El pabellón tenía, extrañamente, paredes. Una puerta que hubiera quedado mucho mejor en un aula universitaria daba al camino. Sobre la puerta, había un símbolo: dos armas de filo cruzadas, en fondo negro. Estiré mi mano para tocar. A unos centímetros del contacto con la puerta, una mano la atravesó, con un puñal dirigido a mi corazón. Brinqué hacia atrás al momento que la puerta se volvía transparente y otro joven salía. Sus armas eran peculiares. Dos láminas en forma de pirámide que se cruzaban por el centro, de punto filoso y bordes aserrados.

-Te necesitamos muerto.- Al menos ese habló sin que le tuviera que preguntar algo.
-¿Por?- Me encantaba mi nueva voz.
-Te mordieron.- Había una determinación marcial e irracional en su voz. ¿Era por eso? Bah. Yo sabía que podría convertirme en vampiro. Me gustaba esa posibilidad.
-¿Qué te parece si me dejas ir? No puedo ganarle a tu asociación de… gente… con… dagas. Y no pienso morder gente que no se lo merezca. Esto de ser vampiro suena bien.- Aaaah, qué sexy mi voz.
-No.- Al punto fue su respuesta. Bueno. Lo intenté.

Un movimiento cruzado fue el preludio de la batalla. Por la derecha y por la izquierda llegaron sus dagas en mi contra, las esquivé con facilidad y le hice un corte en la muñeca. El afilado aparato rebotó una o dos veces contra el suelo. El pomo de mi arma se estrelló contra su nariz, mientras se hacía hacia atrás, le arrebaté su daga y tomé la que estaba tirada. Armado en cada mano, le hice un movimiento despectivo.

-Puedes irte.- Sorna.

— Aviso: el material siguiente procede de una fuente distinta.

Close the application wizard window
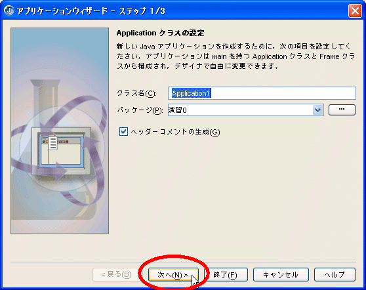(x=355, y=10)
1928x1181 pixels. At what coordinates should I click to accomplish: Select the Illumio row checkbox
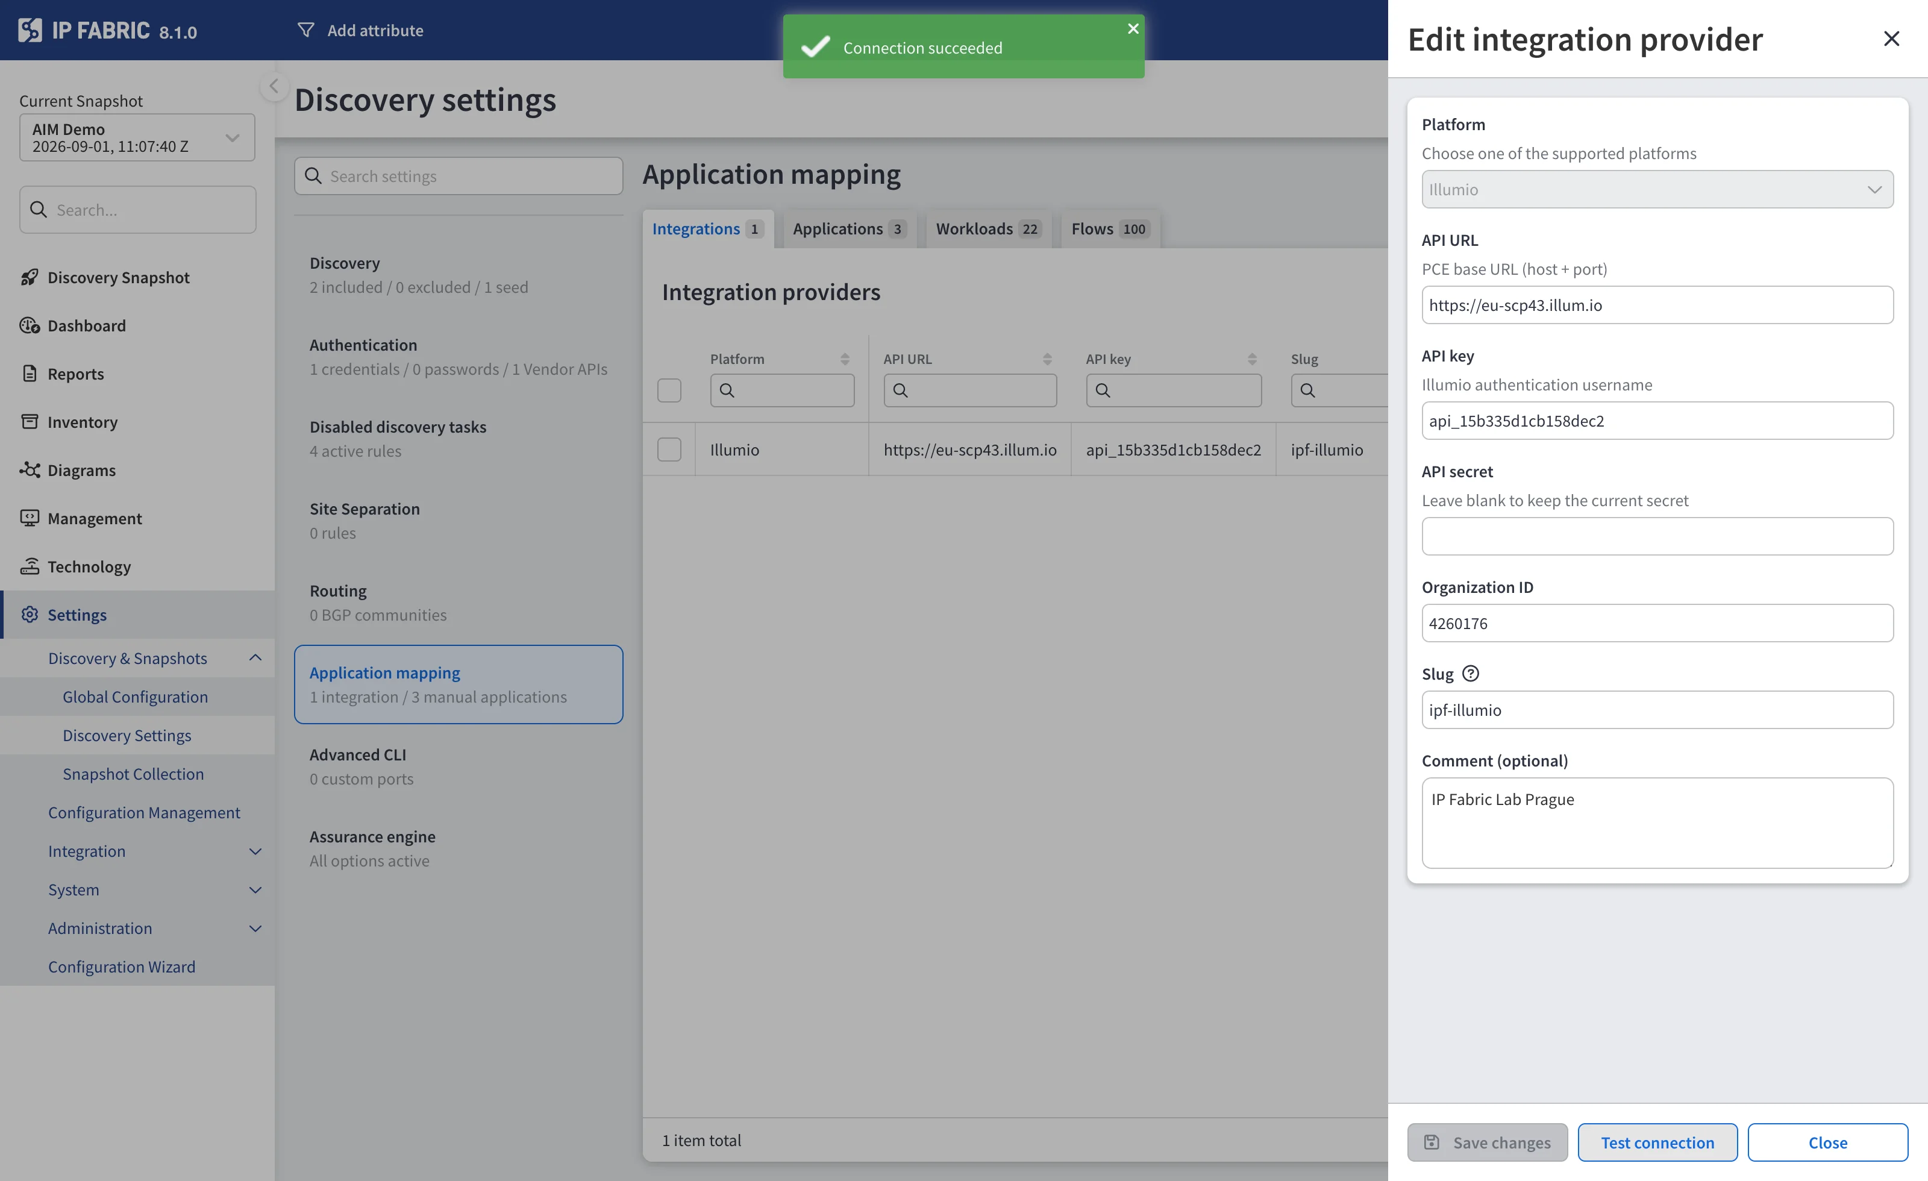tap(669, 449)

Me gustaba esa sensación al hablar. No le iba a mi actual voz, pero funcionaba.

No terminaba de pronunciar la “e” en la última palabra cuando me rodearon. El muchacho se levantó, recuperó su armamento y su mirada reflejaba exactamente el tono que yo había usado con él. Todos levantaron sus dagas contra mí y… me volví invisible y traspasable.

Perplejos, miraron a su alrededor. Me reí, tanto para burlarme de ellos como para atemorizarlos. Mi fascinante y abrumadoramente atrayente voz resonó mientras el puto despertador cumplía con su función.